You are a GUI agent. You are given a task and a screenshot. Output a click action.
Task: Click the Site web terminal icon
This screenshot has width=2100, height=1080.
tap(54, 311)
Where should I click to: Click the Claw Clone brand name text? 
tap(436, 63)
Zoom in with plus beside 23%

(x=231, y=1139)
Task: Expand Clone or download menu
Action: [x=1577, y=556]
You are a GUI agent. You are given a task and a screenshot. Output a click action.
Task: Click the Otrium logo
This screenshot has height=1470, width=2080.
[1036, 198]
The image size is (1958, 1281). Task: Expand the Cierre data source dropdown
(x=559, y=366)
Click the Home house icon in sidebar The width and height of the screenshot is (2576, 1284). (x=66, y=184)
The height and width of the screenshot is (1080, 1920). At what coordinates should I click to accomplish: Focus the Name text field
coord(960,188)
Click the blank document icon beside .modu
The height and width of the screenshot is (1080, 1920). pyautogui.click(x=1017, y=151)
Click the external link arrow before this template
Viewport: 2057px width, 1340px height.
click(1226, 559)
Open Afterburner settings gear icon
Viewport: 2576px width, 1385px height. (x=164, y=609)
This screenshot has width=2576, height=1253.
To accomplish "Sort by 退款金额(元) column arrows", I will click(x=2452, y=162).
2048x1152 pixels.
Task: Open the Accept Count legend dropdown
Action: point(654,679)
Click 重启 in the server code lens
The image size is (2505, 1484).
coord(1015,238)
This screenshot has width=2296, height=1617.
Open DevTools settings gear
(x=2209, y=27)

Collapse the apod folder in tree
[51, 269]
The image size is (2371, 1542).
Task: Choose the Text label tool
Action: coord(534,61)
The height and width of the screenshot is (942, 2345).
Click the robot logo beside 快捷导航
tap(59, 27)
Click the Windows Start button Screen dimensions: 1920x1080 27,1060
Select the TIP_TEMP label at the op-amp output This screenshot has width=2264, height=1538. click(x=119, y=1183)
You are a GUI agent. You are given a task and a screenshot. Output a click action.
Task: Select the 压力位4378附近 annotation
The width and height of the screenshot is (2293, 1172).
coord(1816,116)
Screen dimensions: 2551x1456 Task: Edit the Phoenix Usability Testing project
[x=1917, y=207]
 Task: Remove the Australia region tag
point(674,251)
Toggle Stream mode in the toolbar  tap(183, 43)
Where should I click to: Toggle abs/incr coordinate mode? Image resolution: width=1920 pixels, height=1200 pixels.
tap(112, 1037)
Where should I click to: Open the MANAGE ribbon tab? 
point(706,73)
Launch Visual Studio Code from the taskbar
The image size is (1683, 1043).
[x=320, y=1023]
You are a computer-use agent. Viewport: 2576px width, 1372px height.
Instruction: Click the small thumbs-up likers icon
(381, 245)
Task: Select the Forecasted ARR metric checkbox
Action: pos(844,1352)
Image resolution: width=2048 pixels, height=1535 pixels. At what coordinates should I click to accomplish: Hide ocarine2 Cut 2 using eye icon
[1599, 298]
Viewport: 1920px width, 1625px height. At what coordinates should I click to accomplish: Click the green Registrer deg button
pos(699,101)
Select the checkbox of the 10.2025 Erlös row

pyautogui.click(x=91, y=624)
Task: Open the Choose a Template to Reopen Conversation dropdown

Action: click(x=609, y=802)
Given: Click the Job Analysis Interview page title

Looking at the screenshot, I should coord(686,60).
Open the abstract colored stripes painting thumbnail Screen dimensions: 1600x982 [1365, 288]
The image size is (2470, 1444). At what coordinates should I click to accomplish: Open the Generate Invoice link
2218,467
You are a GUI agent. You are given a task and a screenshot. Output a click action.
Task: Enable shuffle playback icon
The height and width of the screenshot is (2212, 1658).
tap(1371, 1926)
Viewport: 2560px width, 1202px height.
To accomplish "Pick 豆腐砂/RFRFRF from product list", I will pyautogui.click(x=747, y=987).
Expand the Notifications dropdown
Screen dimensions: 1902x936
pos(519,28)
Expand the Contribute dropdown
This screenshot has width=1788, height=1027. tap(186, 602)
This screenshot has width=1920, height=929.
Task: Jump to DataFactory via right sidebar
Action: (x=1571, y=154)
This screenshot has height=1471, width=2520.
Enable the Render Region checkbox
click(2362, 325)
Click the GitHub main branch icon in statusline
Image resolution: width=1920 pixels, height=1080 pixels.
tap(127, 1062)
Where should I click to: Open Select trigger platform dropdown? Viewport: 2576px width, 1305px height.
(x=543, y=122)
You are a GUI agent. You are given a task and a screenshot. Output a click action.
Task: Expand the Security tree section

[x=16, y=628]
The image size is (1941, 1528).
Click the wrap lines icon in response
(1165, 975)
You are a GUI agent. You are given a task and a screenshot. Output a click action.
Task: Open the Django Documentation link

WORK INSTRUCTION
Repeat the whole listing exactly, with no omissions.

WRITTEN ANSWER
You are a GUI agent. You are given a task and a screenshot. Output a click action.
Task: Click the Site web terminal icon
This screenshot has width=2100, height=1080.
tap(54, 311)
Where should I click to: Click the Claw Clone brand name text? 
tap(436, 63)
Zoom in with plus beside 23%

(x=231, y=1139)
Task: Expand Clone or download menu
Action: [x=1577, y=556]
You are a GUI agent. You are given a task and a screenshot. Output a click action.
Task: Click the Otrium logo
This screenshot has height=1470, width=2080.
[1036, 198]
The image size is (1958, 1281). Task: Expand the Cierre data source dropdown
(x=559, y=366)
Click the Home house icon in sidebar The width and height of the screenshot is (2576, 1284). (x=66, y=184)
The height and width of the screenshot is (1080, 1920). At what coordinates should I click to accomplish: Focus the Name text field
coord(960,188)
Click the blank document icon beside .modu
The height and width of the screenshot is (1080, 1920). pyautogui.click(x=1017, y=151)
Click the external link arrow before this template
Viewport: 2057px width, 1340px height.
click(1226, 559)
Open Afterburner settings gear icon
Viewport: 2576px width, 1385px height. (x=164, y=609)
This screenshot has width=2576, height=1253.
To accomplish "Sort by 退款金额(元) column arrows", I will click(x=2452, y=162).
2048x1152 pixels.
Task: Open the Accept Count legend dropdown
Action: point(654,679)
Click 重启 in the server code lens
The image size is (2505, 1484).
coord(1015,238)
This screenshot has width=2296, height=1617.
Open DevTools settings gear
(x=2209, y=27)

Collapse the apod folder in tree
[51, 269]
The image size is (2371, 1542).
Task: Choose the Text label tool
Action: coord(534,61)
The height and width of the screenshot is (942, 2345).
Click the robot logo beside 快捷导航
tap(59, 27)
Click the Windows Start button Screen dimensions: 1920x1080 27,1060
Select the TIP_TEMP label at the op-amp output This screenshot has width=2264, height=1538. click(x=119, y=1183)
You are a GUI agent. You are given a task and a screenshot. Output a click action.
Task: Select the 压力位4378附近 annotation
The width and height of the screenshot is (2293, 1172).
coord(1816,116)
Screen dimensions: 2551x1456 Task: Edit the Phoenix Usability Testing project
[x=1917, y=207]
 Task: Remove the Australia region tag
point(674,251)
Toggle Stream mode in the toolbar  tap(183, 43)
Where should I click to: Toggle abs/incr coordinate mode? Image resolution: width=1920 pixels, height=1200 pixels.
tap(112, 1037)
Where should I click to: Open the MANAGE ribbon tab? 
point(706,73)
Launch Visual Studio Code from the taskbar
The image size is (1683, 1043).
[x=320, y=1023]
You are a computer-use agent. Viewport: 2576px width, 1372px height.
Instruction: Click the small thumbs-up likers icon
(381, 245)
Task: Select the Forecasted ARR metric checkbox
Action: pos(844,1352)
Image resolution: width=2048 pixels, height=1535 pixels. At what coordinates should I click to accomplish: Hide ocarine2 Cut 2 using eye icon
[1599, 298]
Viewport: 1920px width, 1625px height. At what coordinates should I click to accomplish: Click the green Registrer deg button
pos(699,101)
Select the checkbox of the 10.2025 Erlös row

pyautogui.click(x=91, y=624)
Task: Open the Choose a Template to Reopen Conversation dropdown

Action: click(x=609, y=802)
Given: Click the Job Analysis Interview page title

Looking at the screenshot, I should coord(686,60).
Open the abstract colored stripes painting thumbnail Screen dimensions: 1600x982 [1365, 288]
The image size is (2470, 1444). At what coordinates should I click to accomplish: Open the Generate Invoice link
2218,467
You are a GUI agent. You are given a task and a screenshot. Output a click action.
Task: Enable shuffle playback icon
The height and width of the screenshot is (2212, 1658).
tap(1371, 1926)
Viewport: 2560px width, 1202px height.
To accomplish "Pick 豆腐砂/RFRFRF from product list", I will pyautogui.click(x=747, y=987).
Expand the Notifications dropdown
Screen dimensions: 1902x936
pos(519,28)
Expand the Contribute dropdown
This screenshot has width=1788, height=1027. tap(186, 602)
This screenshot has width=1920, height=929.
Task: Jump to DataFactory via right sidebar
Action: (x=1571, y=154)
This screenshot has height=1471, width=2520.
Enable the Render Region checkbox
click(2362, 325)
Click the GitHub main branch icon in statusline
Image resolution: width=1920 pixels, height=1080 pixels.
tap(127, 1062)
Where should I click to: Open Select trigger platform dropdown? Viewport: 2576px width, 1305px height.
(x=543, y=122)
You are a GUI agent. You are given a task and a screenshot. Output a click action.
Task: Expand the Security tree section

[x=16, y=628]
The image size is (1941, 1528).
Click the wrap lines icon in response
(1165, 975)
You are a GUI agent. You are given a task and a screenshot. Output a click action.
Task: Open the Django Documentation link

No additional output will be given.